#### Records supplied

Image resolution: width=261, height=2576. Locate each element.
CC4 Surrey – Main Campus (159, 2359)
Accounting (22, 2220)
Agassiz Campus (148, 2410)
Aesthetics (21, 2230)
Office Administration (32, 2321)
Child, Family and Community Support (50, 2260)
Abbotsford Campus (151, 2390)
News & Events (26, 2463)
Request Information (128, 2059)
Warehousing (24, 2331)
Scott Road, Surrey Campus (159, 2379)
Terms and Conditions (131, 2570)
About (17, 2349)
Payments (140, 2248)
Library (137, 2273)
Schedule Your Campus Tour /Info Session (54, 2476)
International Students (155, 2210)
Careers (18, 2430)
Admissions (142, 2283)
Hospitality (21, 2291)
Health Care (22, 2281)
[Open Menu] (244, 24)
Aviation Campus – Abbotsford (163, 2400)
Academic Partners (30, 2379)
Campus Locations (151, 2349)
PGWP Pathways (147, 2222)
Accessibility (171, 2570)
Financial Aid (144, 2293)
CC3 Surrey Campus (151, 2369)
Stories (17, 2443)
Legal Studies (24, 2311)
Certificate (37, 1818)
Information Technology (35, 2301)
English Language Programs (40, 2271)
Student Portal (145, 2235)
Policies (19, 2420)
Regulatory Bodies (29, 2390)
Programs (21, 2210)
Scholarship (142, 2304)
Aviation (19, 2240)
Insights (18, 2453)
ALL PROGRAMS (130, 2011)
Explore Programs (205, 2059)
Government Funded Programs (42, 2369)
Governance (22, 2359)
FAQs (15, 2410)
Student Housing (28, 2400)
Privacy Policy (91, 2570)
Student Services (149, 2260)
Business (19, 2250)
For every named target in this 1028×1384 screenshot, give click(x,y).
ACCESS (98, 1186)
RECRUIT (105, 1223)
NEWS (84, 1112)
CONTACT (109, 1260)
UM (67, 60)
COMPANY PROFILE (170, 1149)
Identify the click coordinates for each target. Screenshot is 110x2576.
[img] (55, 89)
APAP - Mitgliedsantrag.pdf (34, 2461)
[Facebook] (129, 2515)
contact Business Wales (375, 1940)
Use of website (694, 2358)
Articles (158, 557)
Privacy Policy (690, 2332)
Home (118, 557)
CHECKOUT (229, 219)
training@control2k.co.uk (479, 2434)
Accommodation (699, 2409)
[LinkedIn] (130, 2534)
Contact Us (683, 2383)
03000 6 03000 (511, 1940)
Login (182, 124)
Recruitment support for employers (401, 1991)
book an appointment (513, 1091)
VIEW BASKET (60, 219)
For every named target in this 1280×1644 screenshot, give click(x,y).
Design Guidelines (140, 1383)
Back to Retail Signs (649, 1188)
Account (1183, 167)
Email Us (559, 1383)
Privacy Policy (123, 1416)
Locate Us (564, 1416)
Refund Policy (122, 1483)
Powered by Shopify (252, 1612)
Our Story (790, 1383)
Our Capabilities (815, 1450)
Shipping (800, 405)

########

Work request: Repeat the listing above exactly, keeping every word as it stands.

Task response:
Image resolution: width=261, height=2576. Locate each element.
CC4 Surrey – Main Campus (159, 2359)
Accounting (22, 2220)
Agassiz Campus (148, 2410)
Aesthetics (21, 2230)
Office Administration (32, 2321)
Child, Family and Community Support (50, 2260)
Abbotsford Campus (151, 2390)
News & Events (26, 2463)
Request Information (128, 2059)
Warehousing (24, 2331)
Scott Road, Surrey Campus (159, 2379)
Terms and Conditions (131, 2570)
About (17, 2349)
Payments (140, 2248)
Library (137, 2273)
Schedule Your Campus Tour /Info Session (54, 2476)
International Students (155, 2210)
Careers (18, 2430)
Admissions (142, 2283)
Hospitality (21, 2291)
Health Care (22, 2281)
[Open Menu] (244, 24)
Aviation Campus – Abbotsford (163, 2400)
Academic Partners (30, 2379)
Campus Locations (151, 2349)
PGWP Pathways (147, 2222)
Accessibility (171, 2570)
Financial Aid (144, 2293)
CC3 Surrey Campus (151, 2369)
Stories (17, 2443)
Legal Studies (24, 2311)
Certificate (37, 1818)
Information Technology (35, 2301)
English Language Programs (40, 2271)
Student Portal (145, 2235)
Policies (19, 2420)
Regulatory Bodies (29, 2390)
Programs (21, 2210)
Scholarship (142, 2304)
Aviation (19, 2240)
Insights (18, 2453)
ALL PROGRAMS (130, 2011)
Explore Programs (205, 2059)
Government Funded Programs (42, 2369)
Governance (22, 2359)
FAQs (15, 2410)
Student Housing (28, 2400)
Privacy Policy (91, 2570)
Student Services (149, 2260)
Business (19, 2250)
For every named target in this 1028×1384 screenshot, give click(x,y).
ACCESS (98, 1186)
RECRUIT (105, 1223)
NEWS (84, 1112)
CONTACT (109, 1260)
UM (67, 60)
COMPANY PROFILE (170, 1149)
Identify the click coordinates for each target. Screenshot is 110x2576.
[img] (55, 89)
APAP - Mitgliedsantrag.pdf (34, 2461)
[Facebook] (129, 2515)
contact Business Wales (375, 1940)
Use of website (694, 2358)
Articles (158, 557)
Privacy Policy (690, 2332)
Home (118, 557)
CHECKOUT (229, 219)
training@control2k.co.uk (479, 2434)
Accommodation (699, 2409)
[LinkedIn] (130, 2534)
Contact Us (683, 2383)
03000 6 03000 (511, 1940)
Login (182, 124)
Recruitment support for employers (401, 1991)
book an appointment (513, 1091)
VIEW BASKET (60, 219)
For every named target in this 1280×1644 screenshot, give click(x,y).
Design Guidelines (140, 1383)
Back to Retail Signs (649, 1188)
Account (1183, 167)
Email Us (559, 1383)
Privacy Policy (123, 1416)
Locate Us (564, 1416)
Refund Policy (122, 1483)
Powered by Shopify (252, 1612)
Our Story (790, 1383)
Our Capabilities (815, 1450)
Shipping (800, 405)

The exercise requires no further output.